German American football player: David Bada invested a lot to play in the NFL – is it all over now?

When the managing director summons him to his office, a thought immediately flashes through David Bada's mind: That's it.

German American football player: David Bada invested a lot to play in the NFL – is it all over now?

When the managing director summons him to his office, a thought immediately flashes through David Bada's mind: That's it. For almost three years he worked hard for his employer, day after day, quit his job in Germany, left his daughter behind, and moved to the USA, a country with unlimited opportunities but no protection against dismissal. But he never got a real chance here. Will you now be expelled as a thank you and wish you all the best for the future?

The manager in the office says: "Congratulations! You're playing tomorrow!"
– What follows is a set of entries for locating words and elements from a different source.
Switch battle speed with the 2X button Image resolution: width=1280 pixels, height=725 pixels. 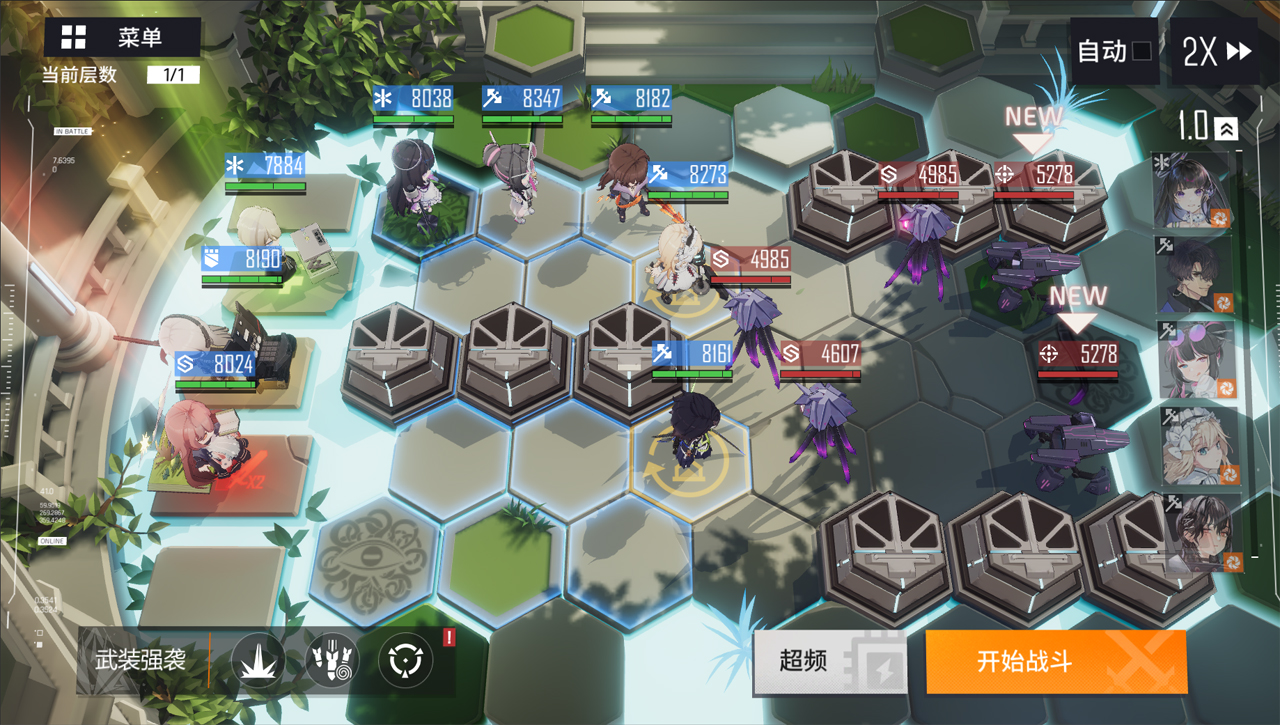[1216, 52]
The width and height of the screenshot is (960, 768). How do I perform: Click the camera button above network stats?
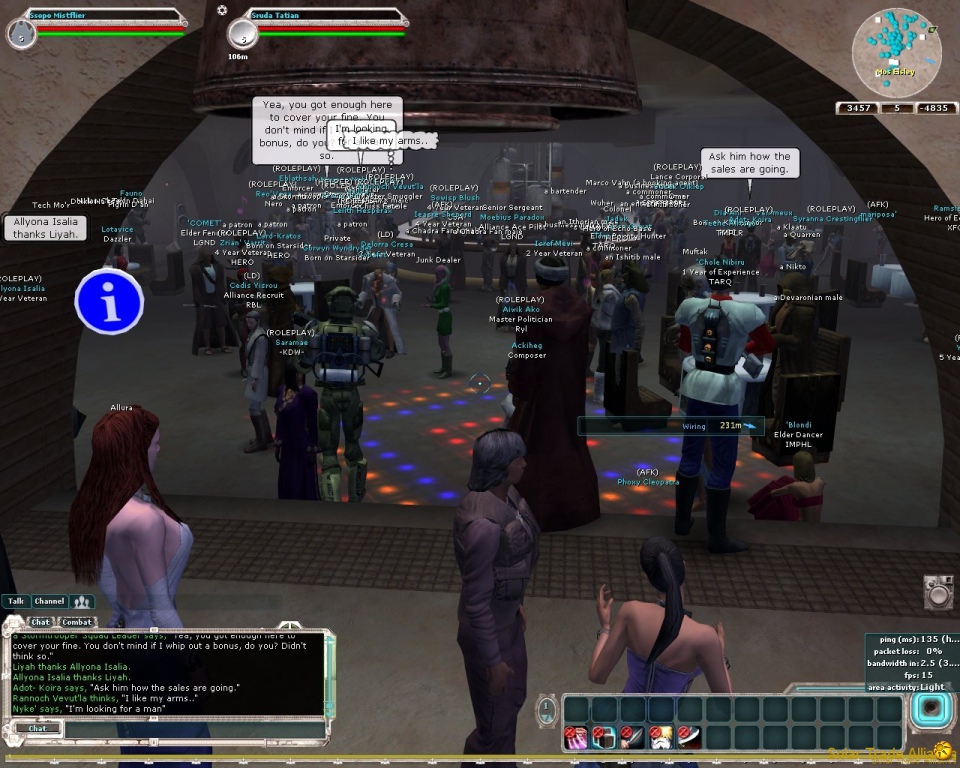pyautogui.click(x=938, y=591)
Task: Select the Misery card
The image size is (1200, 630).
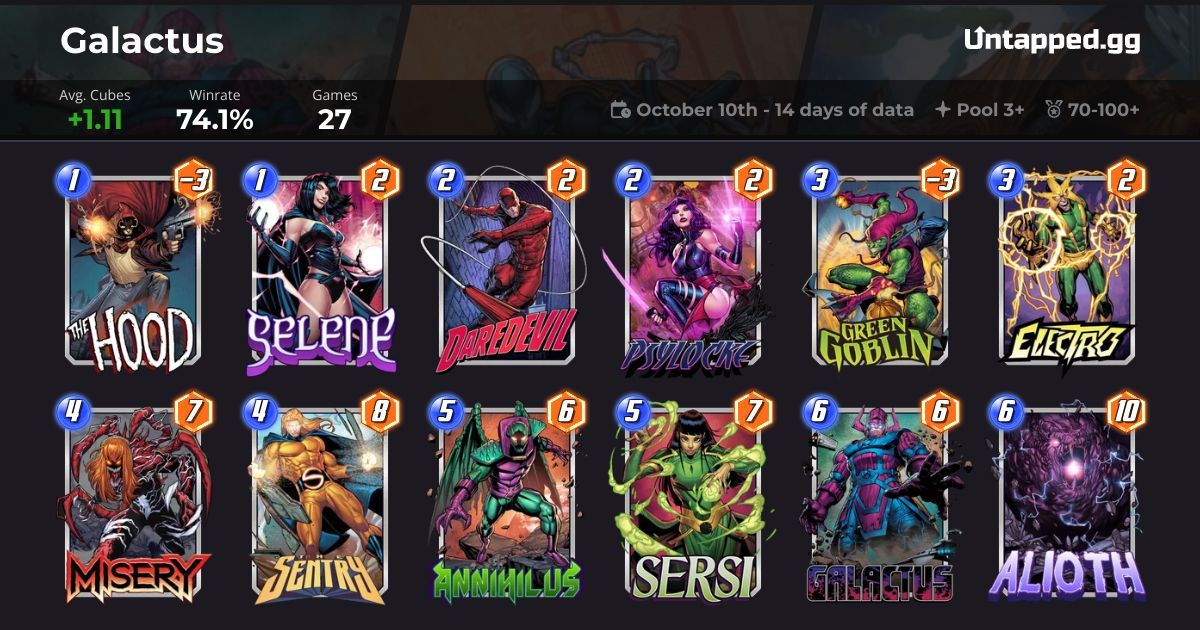Action: point(133,505)
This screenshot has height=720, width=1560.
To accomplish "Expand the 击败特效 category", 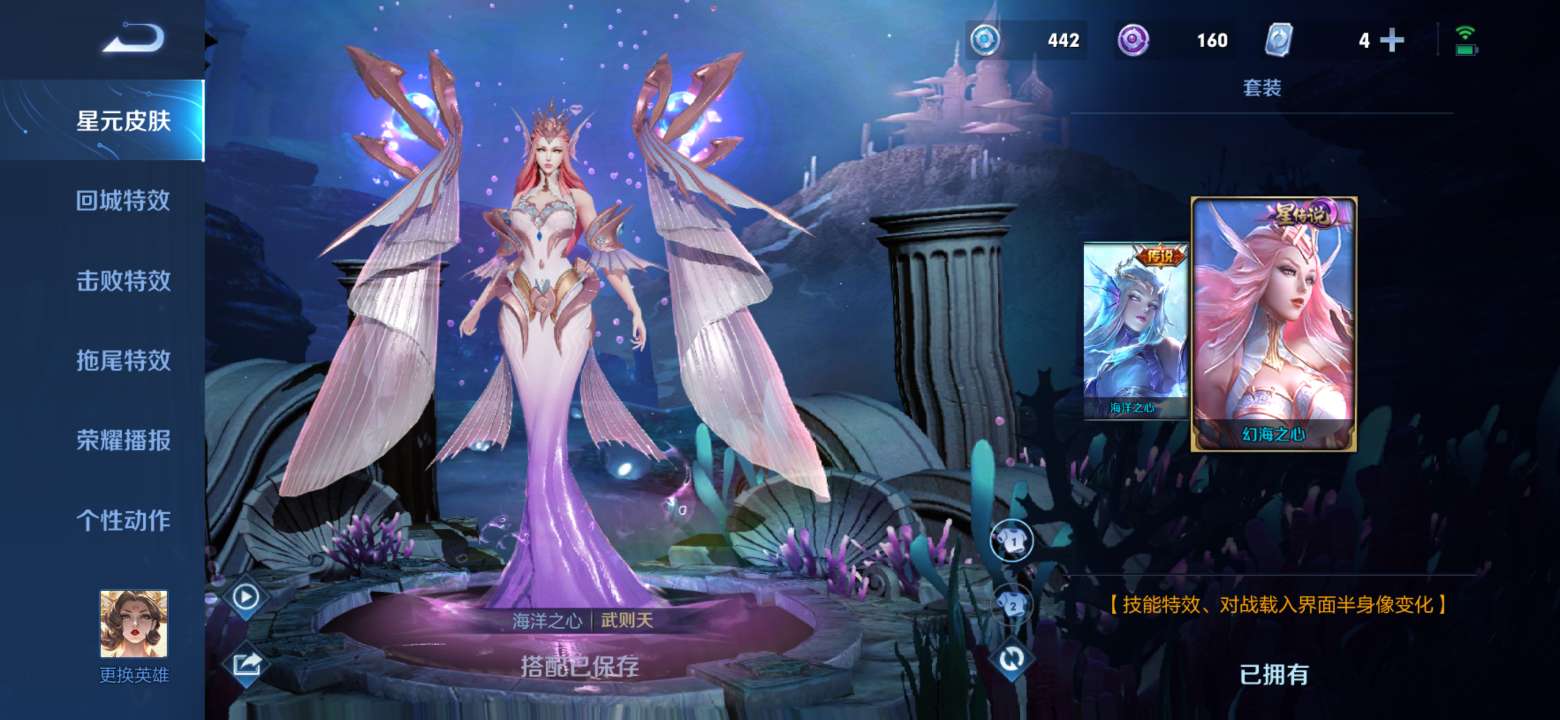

The next day, it's the first in 2023. Colleagues come to work in funky designer rags. As always, that's common practice in the industry. But the newly promoted Bada has come up with something new: he puts on leather trousers, a traditional vest and knee socks. So he moves into his locker in the Washington Commander's cabin.

David Bada, 27, born in Munich and trained as a systems mechanic, will walk onto the pitch of the world's largest sports league a little later. NFL, American football, state religion in the United States. In front of over 50,000 people in the stadium, he will throw opponents to the ground with his massive body. His team will lose the game and with it their hope of reaching the end of the season. But Bada will sit in the defeated team's cabin and won't be able to suppress a victorious smile. When he remembers that day today, he simply says: “Awesome.”

Termination and promotion, defeat and triumph. Everything is so close together in the NFL, that's what makes it so attractive. The Super Bowl, the championship final, is broadcast in more than 190 countries. The 32 NFL clubs make $18.6 billion in sales per year. The Big Five European football leagues also total the equivalent of $17.2 billion. In football they love big stories: lavishly produced documentaries, world stars for halftime shows, a guest appearance in the Allianz Arena. This sport basks in the spotlight.

But David Bada's story takes place on the dark side. It's about the toughness of business off the field. She breaks the promise that any dream will come true if you work hard enough for it. The star accompanied Bada for a year after his big debut. The defender wanted to attack. It was supposed to be his year. It was perhaps his worst year ever.